### GOAL OF THE EXERCISE
Please turn the stretch from the line containing "Open the 200% magnification dropdown" through the end of the items below into a numbered list, skipping any blank lines. Leave the pictures out of your answer.

### RECORDS TO USE
>> begin

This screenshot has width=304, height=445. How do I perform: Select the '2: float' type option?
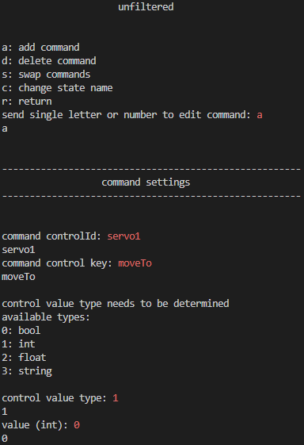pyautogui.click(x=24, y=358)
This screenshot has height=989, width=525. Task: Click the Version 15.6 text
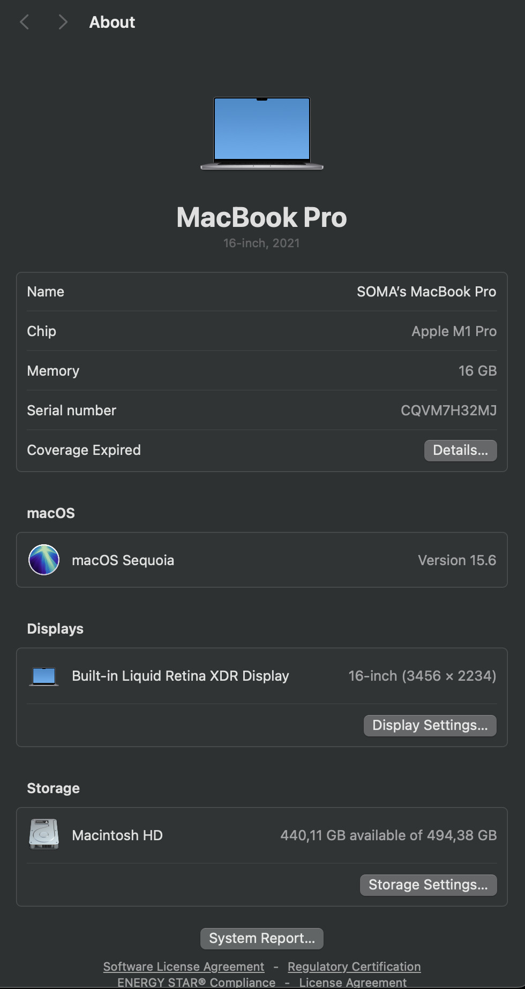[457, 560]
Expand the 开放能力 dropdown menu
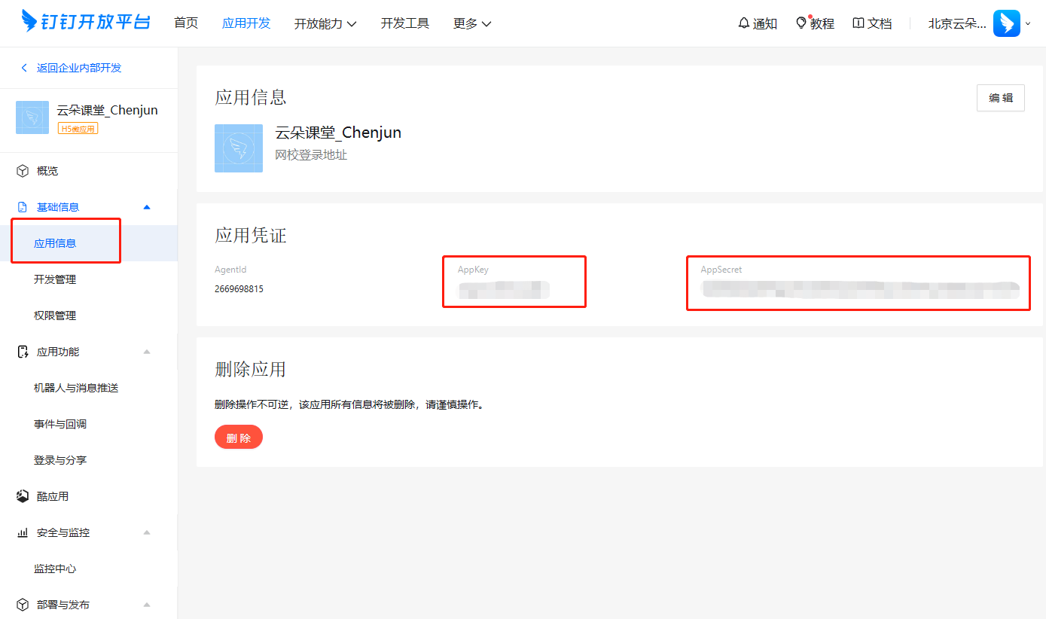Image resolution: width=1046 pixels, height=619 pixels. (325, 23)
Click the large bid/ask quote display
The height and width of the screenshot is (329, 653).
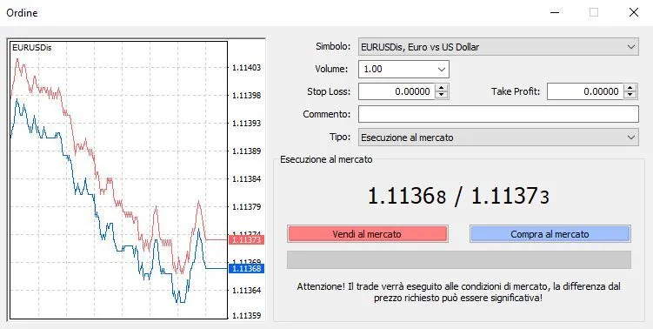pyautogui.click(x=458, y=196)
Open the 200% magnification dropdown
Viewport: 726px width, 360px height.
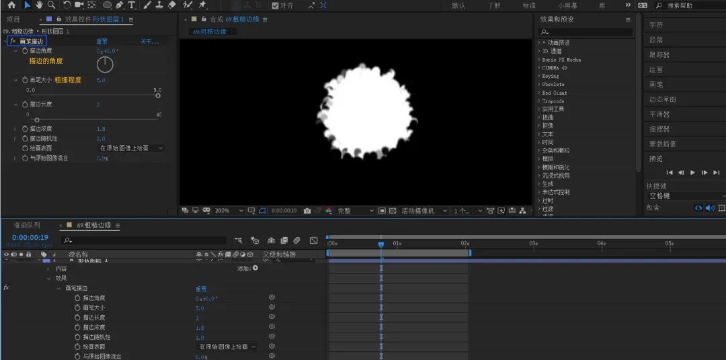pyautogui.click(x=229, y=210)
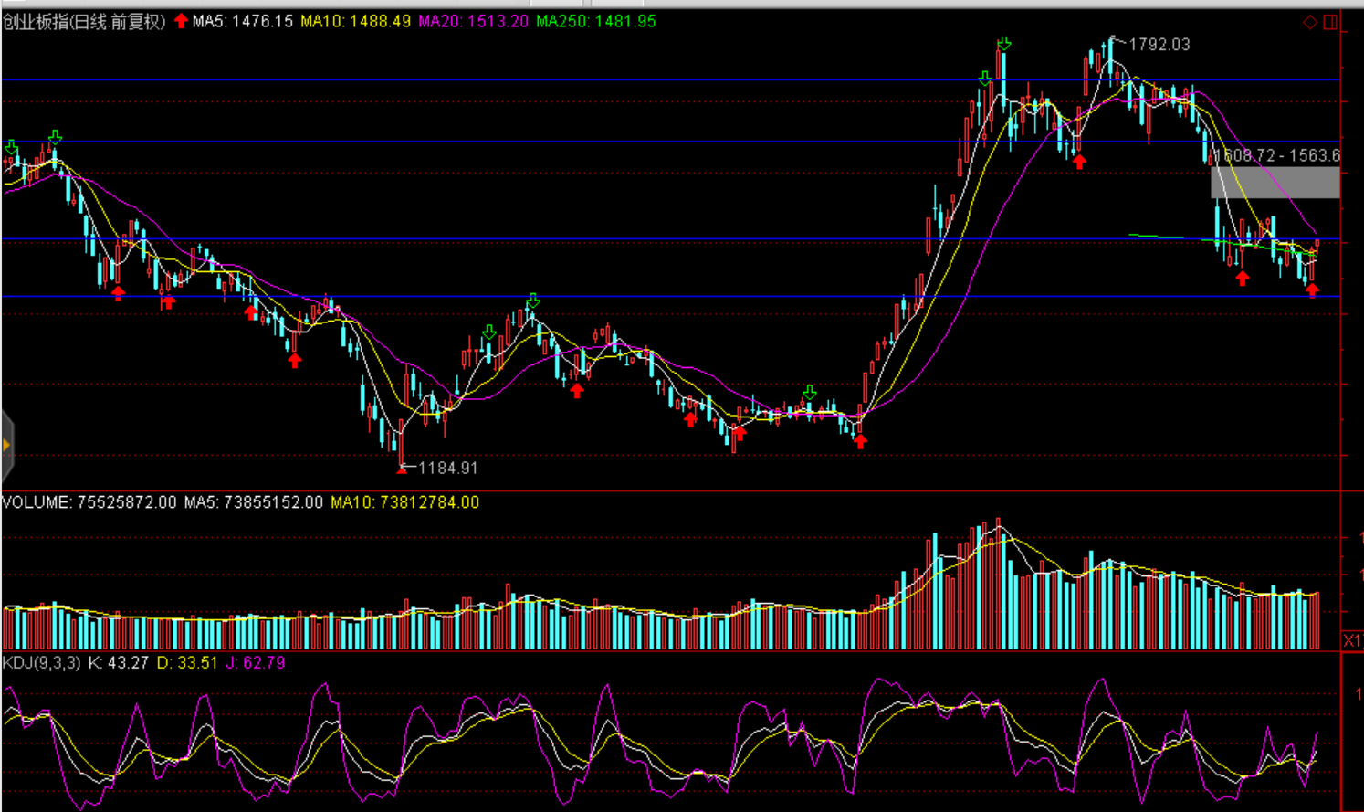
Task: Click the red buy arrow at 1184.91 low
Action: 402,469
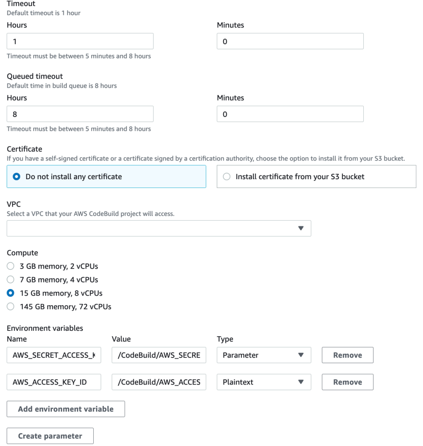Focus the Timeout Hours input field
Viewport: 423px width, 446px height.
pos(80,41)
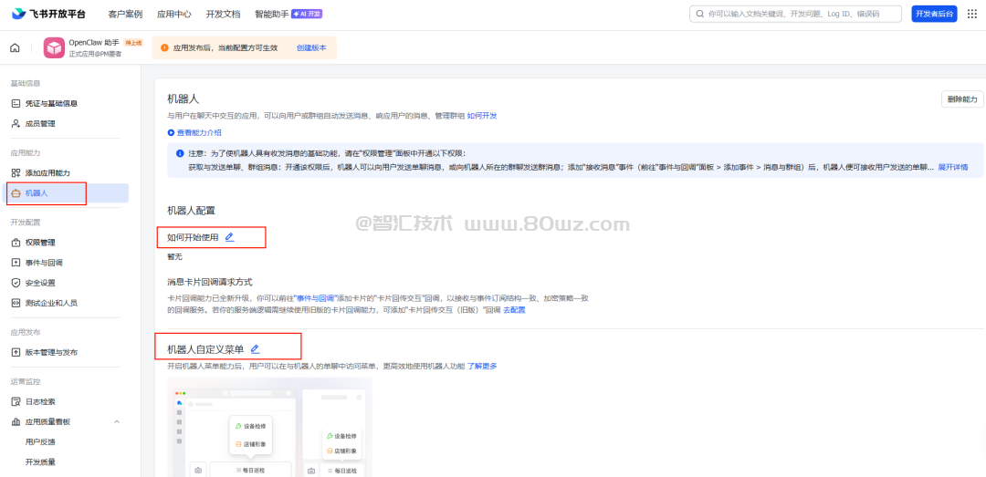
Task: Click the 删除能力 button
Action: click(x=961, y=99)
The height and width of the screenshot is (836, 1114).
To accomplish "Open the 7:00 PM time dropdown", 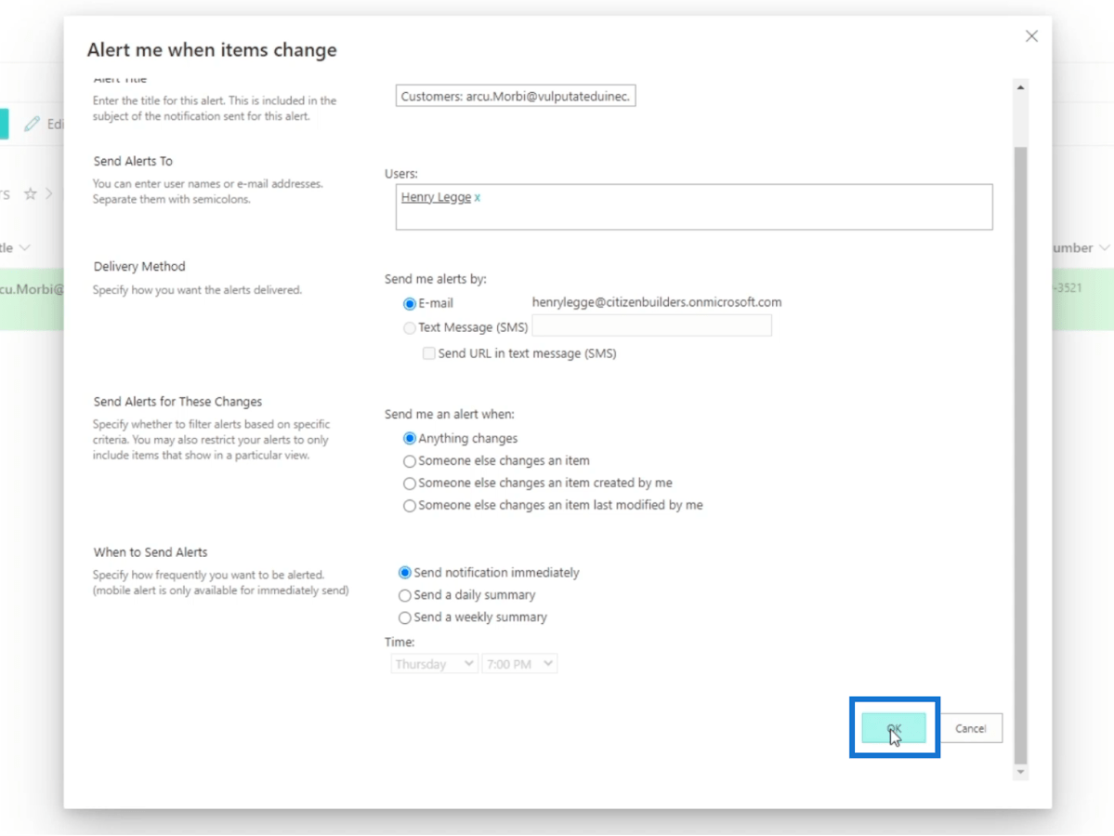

>> end

### SOLUTION TO THE EXERCISE
1. Open the 200% magnification dropdown
2. Viewport: 726px width, 360px height.
3. pyautogui.click(x=229, y=210)
4. Task: Click the red buy arrow at 1184.91 low
5. Action: 402,469
6. Focus the Timeout Hours input field
7. Viewport: 423px width, 446px height.
8. pos(80,41)
9. Task: Click the 删除能力 button
10. Action: click(x=961, y=99)
11. The height and width of the screenshot is (836, 1114).
12. To accomplish "Open the 7:00 PM time dropdown", 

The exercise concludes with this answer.